7. M. C...a demandé que soit retenue une somme de 1 500 euros par mois pour calculer le préjudice financier qu'il estime avoir subi du fait de son éviction irrégulière du service. En l'absence de contestation de la communauté d'agglomération d'Amiens métropole, y compris en cause d'appel, d'une part, de ce montant, qui apparaît cohérent avec les traitements perçus par l'intéressé tels qu'ils résultent des bulletins de paie produits au dossier et, d'autre part, du point de savoir si les primes attribuées à M. C...sont seulement destinées à compenser les frais, charges ou contraintes liés à l'exercice effectif des fonctions, il y a lieu de retenir, comme le tribunal administratif d'Amiens, cette somme de 1 500 euros mensuelle comme base de calcul du préjudice financier correspondant à la rémunération qu'il aurait dû percevoir s'il n'avait pas été illégalement radié des cadres.
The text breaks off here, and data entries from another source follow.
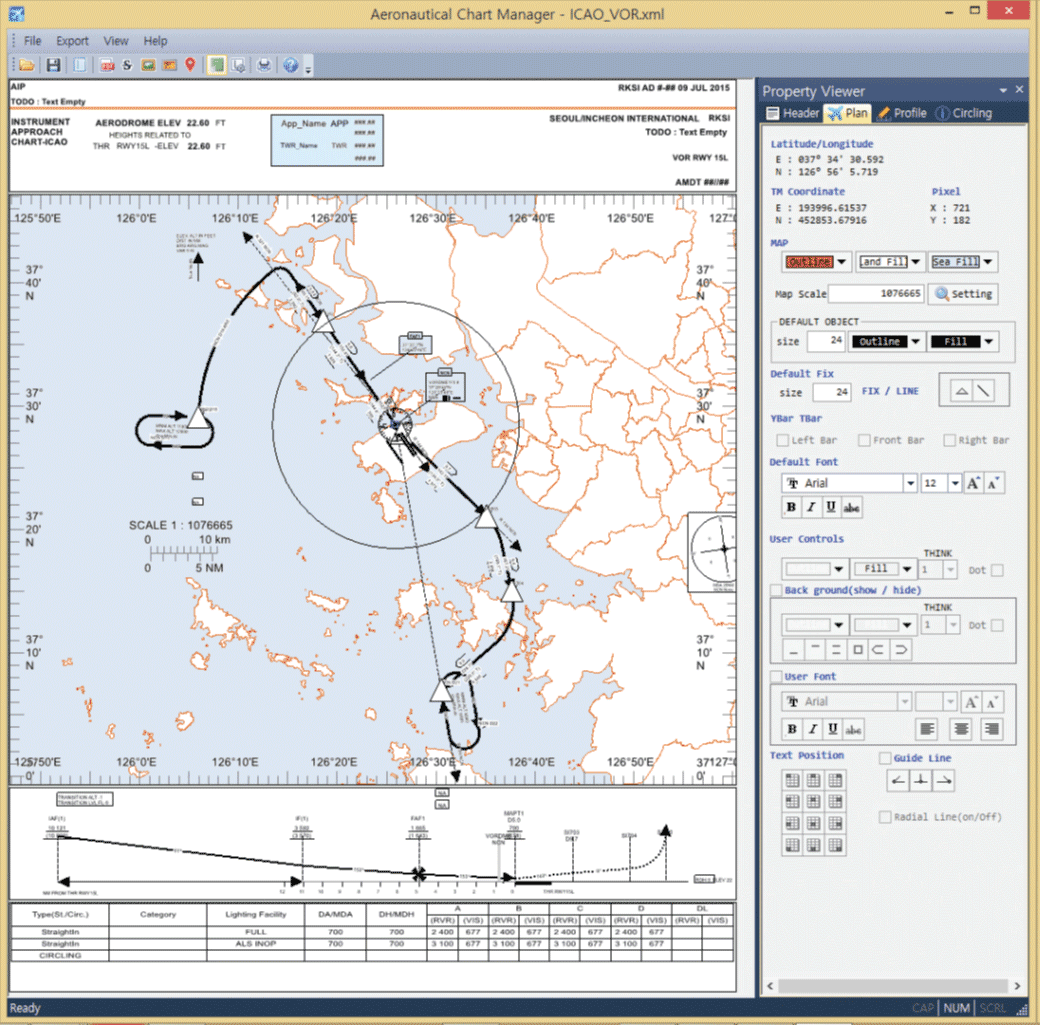Open the default font size 12 dropdown
This screenshot has height=1025, width=1040.
(954, 483)
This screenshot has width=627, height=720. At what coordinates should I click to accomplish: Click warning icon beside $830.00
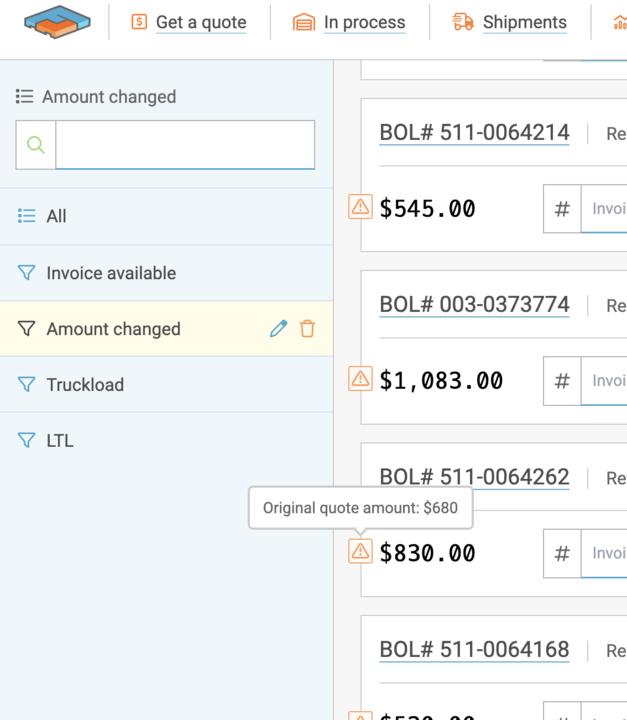coord(360,551)
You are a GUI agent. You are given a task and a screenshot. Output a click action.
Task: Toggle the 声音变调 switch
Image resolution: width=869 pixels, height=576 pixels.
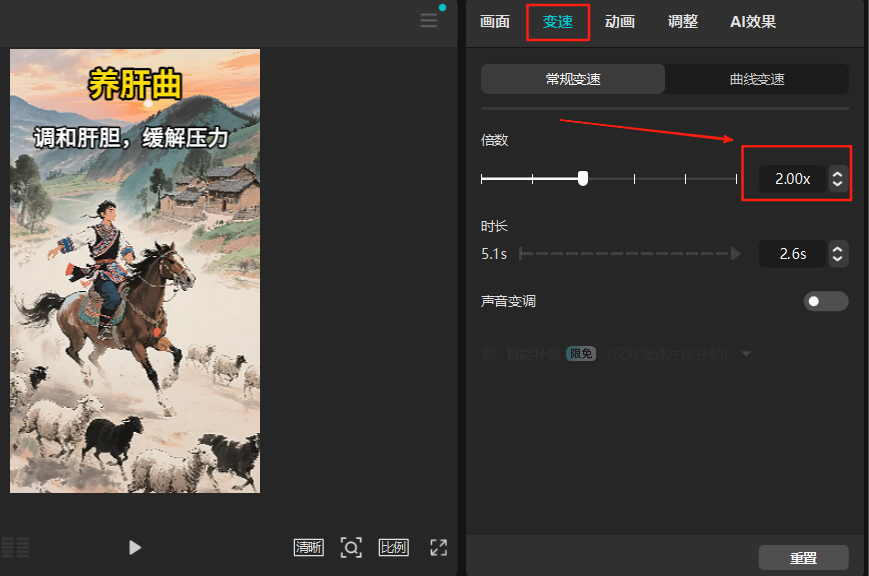coord(826,301)
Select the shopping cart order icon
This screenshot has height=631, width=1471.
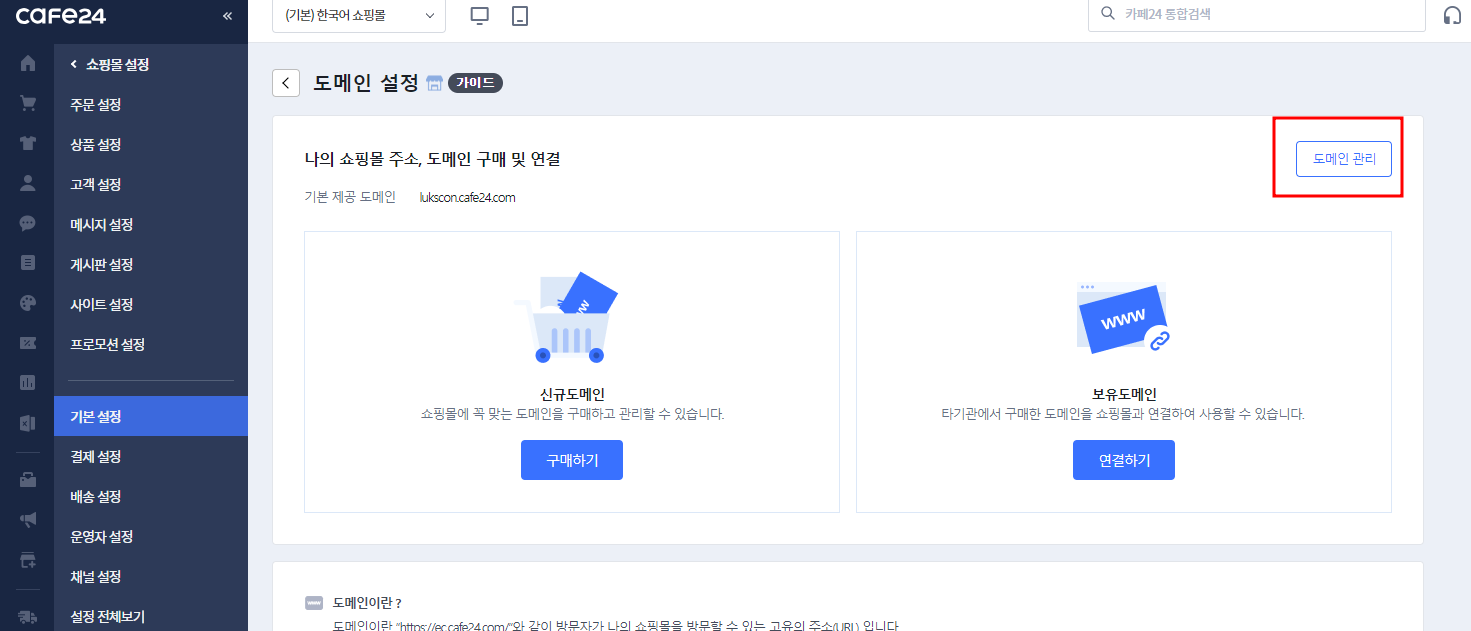tap(27, 102)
Il résulte, par ailleurs, de l'instruction que la période d'éviction du service de M. C... court du 12 avril 2010, date d'effet de la décision de radiation des cadres dont il a été l'objet, au 13 octobre 2013, puisqu'il a été réintégré à compter du 14 octobre 2013 par un arrêté du 6 février 2015 du président de la communauté d'agglomération d'Amiens métropole. La base du calcul du montant de l'indemnisation auquel M. C...pourrait prétendre sur la période considérée s'élève donc à la somme de 63 000 euros.
8. Il résulte toutefois de ce qui a été dit au point 3 qu'il y a lieu de déduire de cette somme le montant des rémunérations nettes et des allocations pour perte d'emploi perçues par M. C...au cours de la période d'éviction. Il résulte de l'instruction, notamment des propres écritures de M. C... dans le cadre d'une autre procédure devant le tribunal administratif d'Amiens, produites par la communauté d'agglomération d'Amiens métropole dans le cadre de la présente procédure, que M. C...a perçu, sur la période considérée, une somme de 18 770,64 euros au titre du revenu de solidarité active. Dès lors, il y a lieu de déduire cette somme de celle de 63 000 euros mentionnée au point 7, soit une somme restante de 44 229,36 euros. Il résulte, en outre, de ce qui a été indiqué au point 6 qu'il y a lieu d'appliquer un abattement de 50 % sur cette somme compte tenu de la faute imputable à M.C.... Par suite, il y a lieu de condamner la communauté d'agglomération d'Amiens métropole à verser à M. C...la somme de 22 114,68 euros, assortie, comme l'a jugé le tribunal administratif d'Amiens sans que la communauté d'agglomération d'Amiens métropole ne le conteste, des intérêts au taux légal à compter du 26 octobre 2015, date de réception par la communauté d'agglomération de la réclamation préalable adressée par l'intéressé.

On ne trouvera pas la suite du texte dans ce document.